MOBA · Riot Games

League of Legends Packet Loss Test

Packet loss is the top cause of League of Legends lag spikes, missed hit-registration and rubber-banding. League of Legends stays smooth under 0.3% loss; 1% is borderline and above 3% it's effectively unplayable. Test your real UDP loss and bufferbloat below, then work through the fixes.

Good ping, jitter & packet loss for League of Legends

MetricOptimalGoodPlayable maxNo-go
Ping25 ms45 ms70 ms> 100 ms
Jitter3 ms8 ms15 ms> 30 ms
Packet loss0%0.3%1%> 3%

Low bandwidth; ping+jitter dominate. Jitter punishes click-to-move precision.

How to fix League of Legends packet loss

  1. 1. Use a wired Ethernet connection

    Wi-Fi is the most common source of packet loss and jitter. A cable to the router removes interference and is the single biggest fix for most League of Legends players.

  2. 2. Enable SQM / QoS on your router

    Smart Queue Management (fq_codel / CAKE) crushes bufferbloat — the lag that appears when the line is busy. Many routers expose this as "QoS" or "anti-bufferbloat".

  3. 3. Pick the nearest server region

    Switch League of Legends to the closest region. A nearer datacenter means lower ping and fewer drops; see the region list on the League of Legends ping test.
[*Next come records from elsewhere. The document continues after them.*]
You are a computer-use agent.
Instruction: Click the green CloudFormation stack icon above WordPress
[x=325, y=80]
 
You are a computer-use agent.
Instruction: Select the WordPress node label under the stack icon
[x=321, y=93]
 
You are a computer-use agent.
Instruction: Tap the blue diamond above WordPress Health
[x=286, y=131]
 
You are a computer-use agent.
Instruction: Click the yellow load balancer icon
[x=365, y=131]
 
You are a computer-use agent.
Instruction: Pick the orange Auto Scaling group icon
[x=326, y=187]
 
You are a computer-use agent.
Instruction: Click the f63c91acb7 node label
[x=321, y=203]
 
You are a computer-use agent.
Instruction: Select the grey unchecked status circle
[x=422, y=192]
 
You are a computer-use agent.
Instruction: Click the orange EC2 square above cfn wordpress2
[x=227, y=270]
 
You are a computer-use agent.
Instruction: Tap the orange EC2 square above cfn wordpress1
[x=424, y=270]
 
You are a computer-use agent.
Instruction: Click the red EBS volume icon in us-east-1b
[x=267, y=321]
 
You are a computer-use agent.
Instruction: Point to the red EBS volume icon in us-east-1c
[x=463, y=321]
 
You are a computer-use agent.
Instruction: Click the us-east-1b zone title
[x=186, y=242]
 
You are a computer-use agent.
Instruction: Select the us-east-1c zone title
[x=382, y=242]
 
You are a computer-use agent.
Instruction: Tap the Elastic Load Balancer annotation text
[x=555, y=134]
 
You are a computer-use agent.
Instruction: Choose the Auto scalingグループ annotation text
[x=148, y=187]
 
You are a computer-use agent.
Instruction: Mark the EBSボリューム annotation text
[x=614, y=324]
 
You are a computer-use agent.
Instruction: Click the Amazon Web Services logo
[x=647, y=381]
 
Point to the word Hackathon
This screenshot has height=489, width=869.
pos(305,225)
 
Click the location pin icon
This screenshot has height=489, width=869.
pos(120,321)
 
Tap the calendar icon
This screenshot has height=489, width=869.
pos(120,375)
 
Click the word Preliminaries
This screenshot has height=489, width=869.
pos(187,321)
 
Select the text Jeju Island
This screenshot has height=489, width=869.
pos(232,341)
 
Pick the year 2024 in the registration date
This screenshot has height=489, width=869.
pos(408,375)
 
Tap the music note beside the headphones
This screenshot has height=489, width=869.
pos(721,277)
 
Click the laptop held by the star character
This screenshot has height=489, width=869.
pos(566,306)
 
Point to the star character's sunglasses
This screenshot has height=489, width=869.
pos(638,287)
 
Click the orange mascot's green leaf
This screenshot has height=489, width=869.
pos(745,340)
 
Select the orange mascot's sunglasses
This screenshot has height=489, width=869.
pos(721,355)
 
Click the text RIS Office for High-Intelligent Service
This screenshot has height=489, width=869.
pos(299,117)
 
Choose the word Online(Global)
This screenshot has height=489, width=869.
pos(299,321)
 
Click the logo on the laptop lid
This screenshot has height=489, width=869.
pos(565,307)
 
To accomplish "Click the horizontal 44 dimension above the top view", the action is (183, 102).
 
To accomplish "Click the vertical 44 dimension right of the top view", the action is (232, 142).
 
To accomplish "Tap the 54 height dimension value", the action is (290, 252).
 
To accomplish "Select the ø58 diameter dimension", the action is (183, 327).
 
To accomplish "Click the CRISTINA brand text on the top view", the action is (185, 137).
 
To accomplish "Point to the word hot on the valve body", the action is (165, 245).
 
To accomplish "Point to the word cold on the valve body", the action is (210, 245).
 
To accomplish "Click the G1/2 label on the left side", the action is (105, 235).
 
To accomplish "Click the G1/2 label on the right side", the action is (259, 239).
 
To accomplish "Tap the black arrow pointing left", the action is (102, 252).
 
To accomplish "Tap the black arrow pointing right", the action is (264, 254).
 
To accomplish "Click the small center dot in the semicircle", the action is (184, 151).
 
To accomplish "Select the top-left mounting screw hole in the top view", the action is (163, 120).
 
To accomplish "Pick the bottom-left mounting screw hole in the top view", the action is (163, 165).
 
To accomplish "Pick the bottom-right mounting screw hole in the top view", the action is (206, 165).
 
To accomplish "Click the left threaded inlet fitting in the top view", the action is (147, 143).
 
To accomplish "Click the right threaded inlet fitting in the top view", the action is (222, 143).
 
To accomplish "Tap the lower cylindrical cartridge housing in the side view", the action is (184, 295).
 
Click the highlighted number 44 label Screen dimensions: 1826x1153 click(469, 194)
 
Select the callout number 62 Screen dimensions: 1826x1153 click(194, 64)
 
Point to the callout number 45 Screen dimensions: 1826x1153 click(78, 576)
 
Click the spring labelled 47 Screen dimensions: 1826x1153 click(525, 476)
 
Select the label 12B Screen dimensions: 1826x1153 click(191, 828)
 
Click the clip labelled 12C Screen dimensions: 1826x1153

  4. 4. Restart the gateway and rule out the line

    Power-cycle the modem/router. If loss persists on Ethernet across servers, the problem is upstream — contact your ISP with the measured loss figures.

League of Legends regions FRAGRATE checks

  • NA Central · Ohio / Chicago
  • NA East · Virginia
  • NA West · Oregon
  • EU West · London
  • EU Central · Frankfurt
  • Korea · Seoul
  • Asia SE · Singapore
  • Oceania · Sydney
  • LATAM North · Mexico City
  • SA East · São Paulo

How FRAGRATE measures this

FRAGRATE measures ping and jitter as a TCP-handshake to a public endpoint in each game region, packet loss via UDP/WebRTC, and bufferbloat as the latency added while your line is saturated. Run it locally for true per-region game-server ping, or use the hosted browser test for ping, loss and bufferbloat.

FAQ

How much packet loss can League of Legends tolerate?
Keep packet loss under 0.3%. Between 0.3% and 1% is borderline; above 3% League of Legends is effectively unplayable.
Why does League of Legends lag when someone else is streaming?
That's bufferbloat — latency that piles up when your connection is saturated. A fast line can still spike to hundreds of ms under load, so League of Legends stutters mid-fight. FRAGRATE measures latency-under-load to catch it.
Does jitter matter for League of Legends?
Yes — keep jitter under 8 ms for League of Legends (MOBA). Above 30 ms you get inconsistent hit registration and rubber-banding even when average ping looks fine.
What is a good ping for League of Legends?
Aim for under 45 ms; under 25 ms is optimal for League of Legends. Up to 70 ms is the playable ceiling, and above about 100 ms League of Legends feels laggy.